Le bilan général de l’aide occidentale est cependant très décevant et, aujourd’hui, l’efficience et la durabilité de la plupart des projets d’appui au ministère de l’Intérieur afghan menés par la Communauté internationale apparaissent globalement plutôt faibles au regard des sommes considérables dépensées.
L’appropriation par la partie afghane de réformes qu’elle a toujours considérées comme imposées était largement perfectible : c’est la cohérence même des structures mises en place qui est discutable. L’exemple du choix d’un ministère de l’Intérieur bicéphale est lui-même éloquent, un ministère tiraillé entre, d’une part, les responsables de la lutte contre la drogue, à l’image de la DEA, objet de toutes les attentions, et ceux de la sécurité, de l’autre : les passerelles et la synergie entre ces deux organes ont toujours été quasi inexistantes.
En outre, le transfert et la promotion d’une véritable culture policière au sein de la police afghane n’a jamais été une réelle préoccupation des formateurs occidentaux.
Les Afghans eux-mêmes ont toujours montré fort peu de motivation à participer à cette force policière. Preuve en fut le nombre ahurissant de défections des stagiaires en cours de formation ; une situation dont la responsabilité incombe en grande partie au système d’encadrement américain et au manque de respect accordé aux élèves. Le général William B. Caldwell, un des principaux responsable de la formation des policiers afghans, a déclaré que 67 % des élèves policiers renonçaient à leur formation pour repartir dans la vie civile.
Il est vrai que le recrutement des policiers formés dans les académies de police créées par le CSTC-A s’apparentait à de l’enrôlement forcé. Entrainés par des « contractors » et des formateurs afghans, les recrues subissaient un entraînement peu motivant. La plupart du temps, les stagiaires étaient laissés aux mains des formateurs afghans. On aurait pu y voir une démarche positive, sur la voie de « l’afghanisation » des forces de l’ordre, si les formateurs en question n’avaient pas eu pour habitude de maltraiter les stagiaires en leur infligeant régulièrement des châtiments corporels. Dans de telles conditions, démotivés par un revenu de moins de 100 dollars mensuels, bon nombre de stagiaires préféraient abandonner l’académie avant la fin de leur formation (on notera que la filière française a eu plus de succès : les gendarmes français n’ont enregistré que 6 % de défection dans leurs écoles).
Le résultat final est inquiétant, à la veille du départ des troupes de la coalition : les presque 160.000 hommes qui constituent les forces de sécurité intérieures restent peu motivés, mal encadrés et pour la plupart corrompus.

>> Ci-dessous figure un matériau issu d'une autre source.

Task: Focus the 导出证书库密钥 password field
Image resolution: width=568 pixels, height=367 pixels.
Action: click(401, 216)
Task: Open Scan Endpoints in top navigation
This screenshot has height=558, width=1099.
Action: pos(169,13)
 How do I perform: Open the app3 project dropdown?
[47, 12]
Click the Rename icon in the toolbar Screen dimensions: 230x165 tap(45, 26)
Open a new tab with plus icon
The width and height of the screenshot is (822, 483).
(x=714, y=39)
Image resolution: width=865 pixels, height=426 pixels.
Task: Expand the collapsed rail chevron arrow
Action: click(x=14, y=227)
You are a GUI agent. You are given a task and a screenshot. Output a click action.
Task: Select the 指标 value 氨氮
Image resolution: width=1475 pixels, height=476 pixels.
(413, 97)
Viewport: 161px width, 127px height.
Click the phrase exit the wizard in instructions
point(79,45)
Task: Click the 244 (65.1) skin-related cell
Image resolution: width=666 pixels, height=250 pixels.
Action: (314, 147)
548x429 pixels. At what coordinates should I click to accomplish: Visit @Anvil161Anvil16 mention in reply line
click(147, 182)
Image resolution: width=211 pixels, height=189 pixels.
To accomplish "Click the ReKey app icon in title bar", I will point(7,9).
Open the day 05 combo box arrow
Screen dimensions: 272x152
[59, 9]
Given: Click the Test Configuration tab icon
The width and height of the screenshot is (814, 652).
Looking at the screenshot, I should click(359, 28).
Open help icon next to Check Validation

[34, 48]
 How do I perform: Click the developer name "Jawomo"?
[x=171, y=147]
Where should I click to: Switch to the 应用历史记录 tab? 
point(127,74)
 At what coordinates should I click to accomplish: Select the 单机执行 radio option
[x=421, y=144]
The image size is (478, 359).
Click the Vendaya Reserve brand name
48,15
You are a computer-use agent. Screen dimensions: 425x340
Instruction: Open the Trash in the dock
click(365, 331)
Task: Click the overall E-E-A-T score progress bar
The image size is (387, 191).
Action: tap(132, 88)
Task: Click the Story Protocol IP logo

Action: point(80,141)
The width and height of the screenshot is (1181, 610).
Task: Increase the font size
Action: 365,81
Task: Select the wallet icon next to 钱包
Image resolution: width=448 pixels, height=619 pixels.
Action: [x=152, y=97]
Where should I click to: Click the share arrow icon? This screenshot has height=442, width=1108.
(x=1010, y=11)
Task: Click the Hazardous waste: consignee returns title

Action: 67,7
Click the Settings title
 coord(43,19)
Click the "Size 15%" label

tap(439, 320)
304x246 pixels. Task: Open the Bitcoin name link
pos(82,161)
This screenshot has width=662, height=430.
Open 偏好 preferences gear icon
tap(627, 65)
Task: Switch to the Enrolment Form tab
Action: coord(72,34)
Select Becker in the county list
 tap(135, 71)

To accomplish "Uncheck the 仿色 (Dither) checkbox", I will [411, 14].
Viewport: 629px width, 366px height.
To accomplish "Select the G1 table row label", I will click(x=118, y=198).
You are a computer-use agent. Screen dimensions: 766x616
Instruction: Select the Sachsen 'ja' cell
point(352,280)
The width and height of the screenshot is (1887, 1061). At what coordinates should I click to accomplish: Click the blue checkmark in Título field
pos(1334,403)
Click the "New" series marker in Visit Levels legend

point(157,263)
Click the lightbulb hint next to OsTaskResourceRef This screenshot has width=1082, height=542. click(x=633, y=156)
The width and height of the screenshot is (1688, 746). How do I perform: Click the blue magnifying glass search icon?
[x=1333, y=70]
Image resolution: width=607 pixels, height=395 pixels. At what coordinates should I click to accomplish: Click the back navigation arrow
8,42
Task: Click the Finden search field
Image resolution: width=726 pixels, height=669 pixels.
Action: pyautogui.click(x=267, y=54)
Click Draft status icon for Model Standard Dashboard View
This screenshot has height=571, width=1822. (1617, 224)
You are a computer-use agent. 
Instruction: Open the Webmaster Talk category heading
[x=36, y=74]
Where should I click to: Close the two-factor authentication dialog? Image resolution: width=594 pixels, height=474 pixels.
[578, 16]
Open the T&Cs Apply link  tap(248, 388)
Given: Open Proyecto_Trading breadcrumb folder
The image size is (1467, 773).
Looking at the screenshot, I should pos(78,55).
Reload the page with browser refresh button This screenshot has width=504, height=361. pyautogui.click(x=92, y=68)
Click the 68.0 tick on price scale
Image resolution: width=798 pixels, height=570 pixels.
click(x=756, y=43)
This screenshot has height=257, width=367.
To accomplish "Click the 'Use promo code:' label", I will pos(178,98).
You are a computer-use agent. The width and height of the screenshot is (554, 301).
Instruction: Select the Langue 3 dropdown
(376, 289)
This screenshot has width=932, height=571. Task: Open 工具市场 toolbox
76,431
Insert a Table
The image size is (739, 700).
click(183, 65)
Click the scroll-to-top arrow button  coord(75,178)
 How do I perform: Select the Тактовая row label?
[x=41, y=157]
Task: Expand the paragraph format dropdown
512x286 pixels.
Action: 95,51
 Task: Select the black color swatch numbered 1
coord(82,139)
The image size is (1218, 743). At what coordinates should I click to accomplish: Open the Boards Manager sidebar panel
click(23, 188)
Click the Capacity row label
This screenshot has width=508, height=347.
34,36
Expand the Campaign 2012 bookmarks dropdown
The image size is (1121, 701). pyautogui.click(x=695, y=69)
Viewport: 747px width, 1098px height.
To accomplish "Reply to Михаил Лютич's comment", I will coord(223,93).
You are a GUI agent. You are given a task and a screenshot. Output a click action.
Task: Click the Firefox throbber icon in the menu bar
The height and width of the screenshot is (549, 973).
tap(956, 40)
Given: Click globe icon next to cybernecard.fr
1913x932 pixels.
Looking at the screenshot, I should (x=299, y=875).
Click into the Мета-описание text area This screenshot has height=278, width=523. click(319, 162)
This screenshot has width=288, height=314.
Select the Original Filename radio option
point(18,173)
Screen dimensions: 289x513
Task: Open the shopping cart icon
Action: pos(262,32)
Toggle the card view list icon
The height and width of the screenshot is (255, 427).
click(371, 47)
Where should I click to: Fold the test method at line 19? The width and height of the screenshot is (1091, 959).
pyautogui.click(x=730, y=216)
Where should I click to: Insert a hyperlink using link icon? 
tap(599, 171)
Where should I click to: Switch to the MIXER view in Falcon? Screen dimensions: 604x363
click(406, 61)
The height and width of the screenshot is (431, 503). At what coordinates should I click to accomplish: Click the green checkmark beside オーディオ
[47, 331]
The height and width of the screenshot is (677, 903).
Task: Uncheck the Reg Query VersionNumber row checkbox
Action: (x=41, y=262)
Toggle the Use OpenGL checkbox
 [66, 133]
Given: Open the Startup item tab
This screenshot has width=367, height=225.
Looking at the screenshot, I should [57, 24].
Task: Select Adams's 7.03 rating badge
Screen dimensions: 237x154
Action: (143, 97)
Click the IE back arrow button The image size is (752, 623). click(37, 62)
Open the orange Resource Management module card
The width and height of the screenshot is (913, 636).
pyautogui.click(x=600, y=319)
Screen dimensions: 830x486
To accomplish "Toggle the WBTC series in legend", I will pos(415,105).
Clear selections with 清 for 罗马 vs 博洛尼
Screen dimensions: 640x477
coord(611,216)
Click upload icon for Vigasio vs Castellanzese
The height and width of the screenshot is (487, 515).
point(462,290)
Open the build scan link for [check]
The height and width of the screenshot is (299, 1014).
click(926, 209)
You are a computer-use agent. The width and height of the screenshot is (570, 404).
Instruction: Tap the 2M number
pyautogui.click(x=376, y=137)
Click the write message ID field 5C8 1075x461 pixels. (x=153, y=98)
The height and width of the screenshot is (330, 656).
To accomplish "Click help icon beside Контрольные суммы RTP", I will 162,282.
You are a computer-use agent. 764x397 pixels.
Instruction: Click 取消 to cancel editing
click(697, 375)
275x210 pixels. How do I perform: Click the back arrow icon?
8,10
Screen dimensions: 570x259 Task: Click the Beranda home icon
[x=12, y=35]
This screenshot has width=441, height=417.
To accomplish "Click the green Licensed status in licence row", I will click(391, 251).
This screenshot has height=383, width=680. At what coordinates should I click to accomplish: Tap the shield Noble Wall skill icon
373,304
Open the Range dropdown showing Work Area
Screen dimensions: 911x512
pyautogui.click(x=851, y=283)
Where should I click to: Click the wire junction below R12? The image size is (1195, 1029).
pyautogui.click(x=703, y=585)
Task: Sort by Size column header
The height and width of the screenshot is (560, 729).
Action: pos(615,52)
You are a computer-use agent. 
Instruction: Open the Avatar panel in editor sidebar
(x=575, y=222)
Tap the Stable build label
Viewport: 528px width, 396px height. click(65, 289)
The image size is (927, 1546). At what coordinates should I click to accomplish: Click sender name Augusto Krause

Pour quelques brigades bien formées, combien de policiers sont-ils réellement capables de faire régner l’ordre dans leur circonscription ? Trop peu pour résister longtemps à la rébellion si celle-ci s’amplifiait au départ des troupes internationales (et les raisons d’être optimistes sont rares…).
Il faudra sans nul doute au futur chef de l’État afghan savoir composer avec l’adversaire, plutôt que de pouvoir compter sur ses forces de sécurité, s’il veut demeurer au pouvoir.